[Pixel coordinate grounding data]
::::
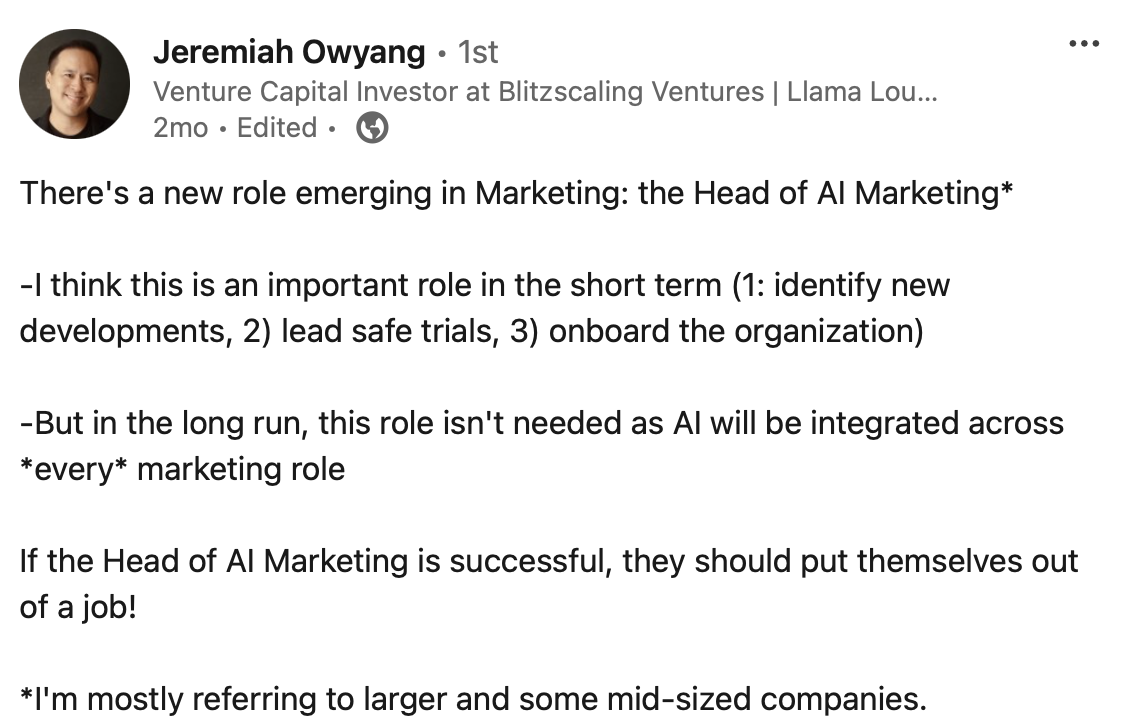Click Jeremiah Owyang's profile photo
Screen dimensions: 1136x727
click(x=75, y=83)
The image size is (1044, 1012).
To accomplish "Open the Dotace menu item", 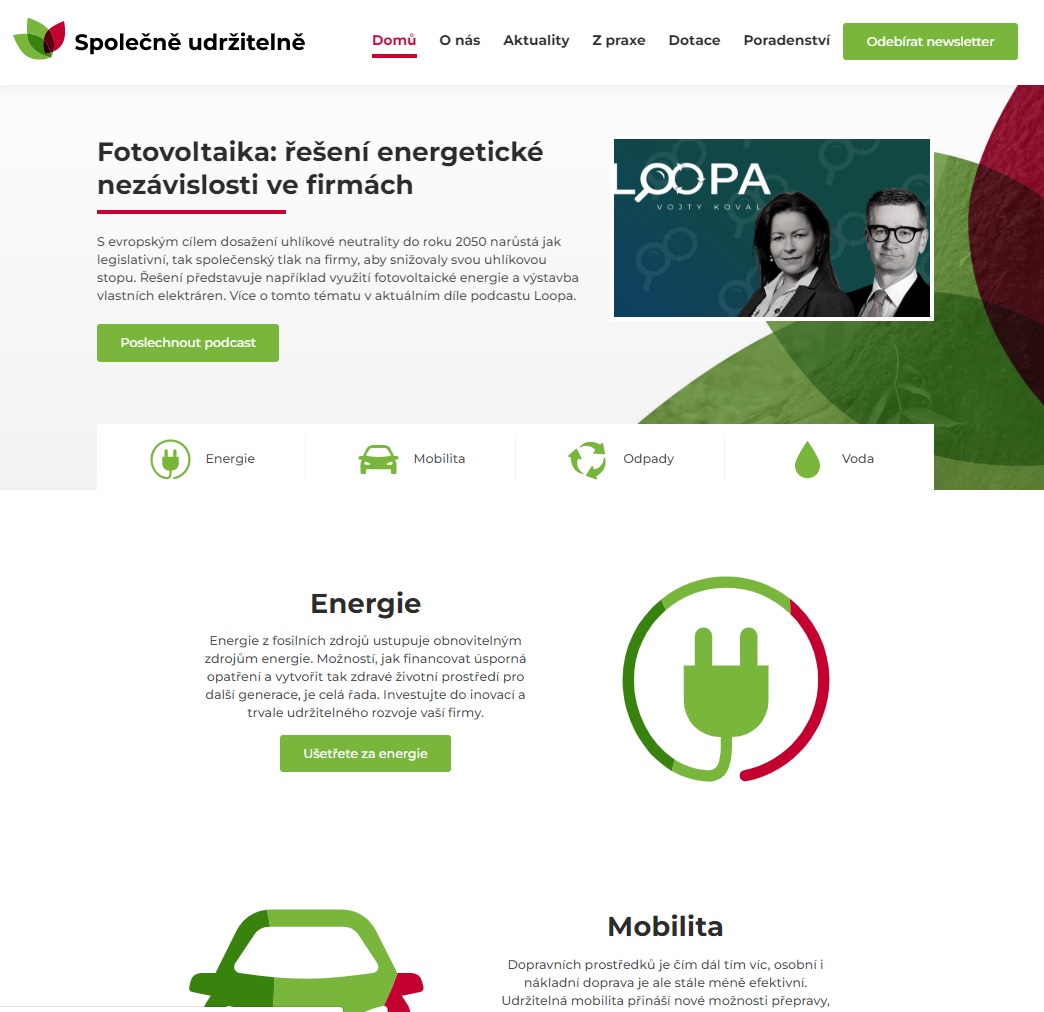I will pos(694,41).
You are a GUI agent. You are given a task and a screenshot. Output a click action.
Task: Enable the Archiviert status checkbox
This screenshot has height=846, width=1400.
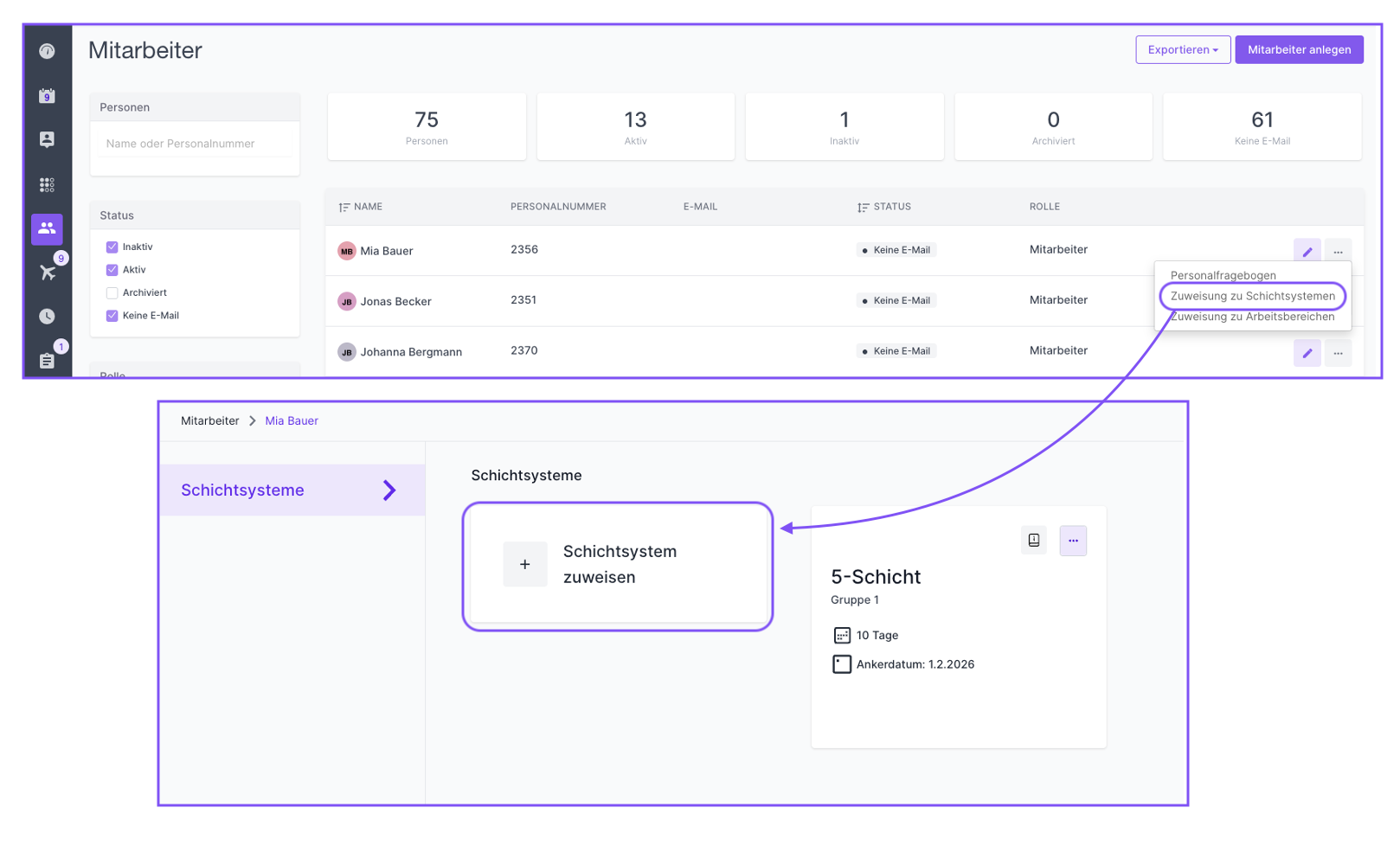point(112,293)
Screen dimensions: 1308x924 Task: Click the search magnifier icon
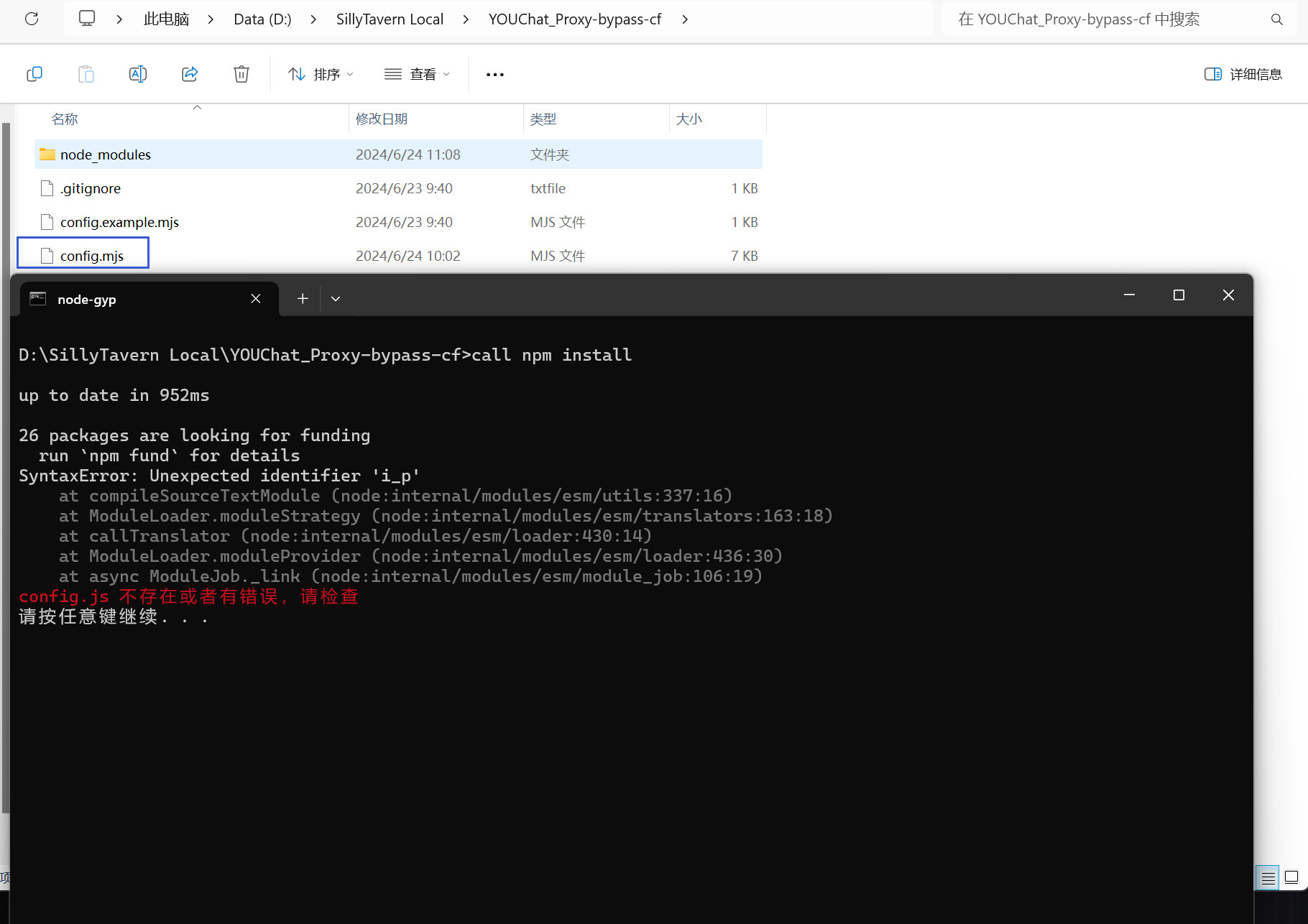[x=1276, y=19]
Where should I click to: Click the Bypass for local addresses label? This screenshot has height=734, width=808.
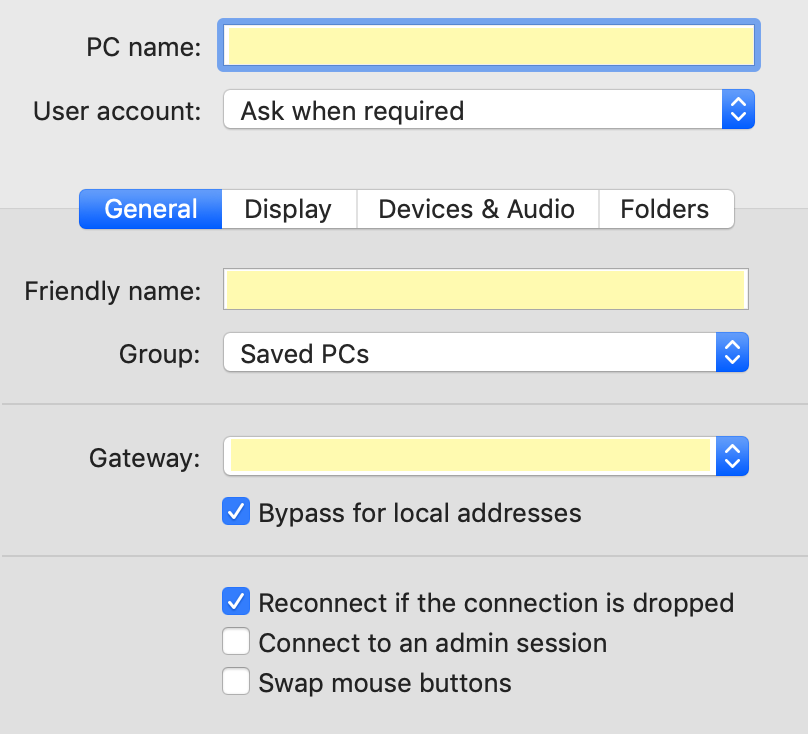(420, 513)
::::
- Brief -
Please print exactly the lines from the line containing "This screenshot has height=846, width=1400." through the end of the records above, both included, leaving out every picture.

- Output of the task -
This screenshot has height=846, width=1400.
point(112,293)
Screen dimensions: 1308x924 Task: Click the search magnifier icon
[x=1276, y=19]
Where should I click to: Click the Bypass for local addresses label? This screenshot has height=734, width=808.
(420, 513)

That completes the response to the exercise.